PPM itself doesn't use OpenSSL, however it is common in PPM Production environment to deploy an Apache Web Server in front of PPM and leverage OpenSSL in this Apache Web Server to provide HTTPS.
So PPM itself is not affected, however your Apache Web Server is if it's configured to use a vulnerable version of OpenSSL (1.0.1 to 1.0.1f). If you are using a version of OpenSSL earlier than 1.0.1, you are not impacted by the vulnerability. If you are using a vulnerable version, you should upgrade as soon as possible to 1.0.1g.

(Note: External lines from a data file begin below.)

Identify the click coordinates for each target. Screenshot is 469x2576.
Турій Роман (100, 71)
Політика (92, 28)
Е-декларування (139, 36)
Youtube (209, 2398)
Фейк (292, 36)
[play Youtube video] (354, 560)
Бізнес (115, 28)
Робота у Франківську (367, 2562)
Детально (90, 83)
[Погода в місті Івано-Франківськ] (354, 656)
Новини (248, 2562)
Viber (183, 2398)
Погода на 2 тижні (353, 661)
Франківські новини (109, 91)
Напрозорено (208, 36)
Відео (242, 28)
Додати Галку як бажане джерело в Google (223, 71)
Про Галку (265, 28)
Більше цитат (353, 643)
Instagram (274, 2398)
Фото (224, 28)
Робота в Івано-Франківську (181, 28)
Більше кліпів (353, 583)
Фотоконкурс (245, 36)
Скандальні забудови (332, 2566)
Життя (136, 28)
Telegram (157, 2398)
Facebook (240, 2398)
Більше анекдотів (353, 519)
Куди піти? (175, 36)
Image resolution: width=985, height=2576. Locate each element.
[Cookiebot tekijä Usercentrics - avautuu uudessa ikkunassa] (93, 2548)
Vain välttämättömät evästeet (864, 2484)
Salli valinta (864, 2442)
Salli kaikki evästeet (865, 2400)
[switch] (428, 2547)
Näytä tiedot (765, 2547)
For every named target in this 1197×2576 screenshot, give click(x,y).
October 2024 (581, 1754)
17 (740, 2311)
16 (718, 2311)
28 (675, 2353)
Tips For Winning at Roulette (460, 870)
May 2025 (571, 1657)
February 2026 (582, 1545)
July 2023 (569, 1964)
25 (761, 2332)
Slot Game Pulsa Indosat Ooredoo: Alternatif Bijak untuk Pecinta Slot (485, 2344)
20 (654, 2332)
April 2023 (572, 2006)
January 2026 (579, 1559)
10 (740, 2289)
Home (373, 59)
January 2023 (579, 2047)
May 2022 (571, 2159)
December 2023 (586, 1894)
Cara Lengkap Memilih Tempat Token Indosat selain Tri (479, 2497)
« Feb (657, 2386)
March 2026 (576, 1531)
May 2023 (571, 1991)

It is up to your administrators to take follow-up actions after upgrading to the latest version (re-generate SSL certificates, or even re-issue passwords for all PPM users, etc), though the risk of PPM leaking password information should be considered limited if you don't use SSO, i.e. if the authentication is NOT done at the Web Server level, and that PPM Server and Apache Server are not located on the same physical machine (if I'm correct, the vulnerability in Heartbleed gives an attacker arbitrary memory access to the machine where OpenSSL is running, so if PPM is on a different machine, they will only have access to information stored in the memory of the Server hosting Apache+OpenSSL. That being said, I cannot tell how much information regarding PPM authentication data will Apache store in its memory).
Considering the severity of this vulnerability and the (justified) concerns it raises in the PPM customer base, I think you should expect a more formal communication from HP about that topic in the coming days.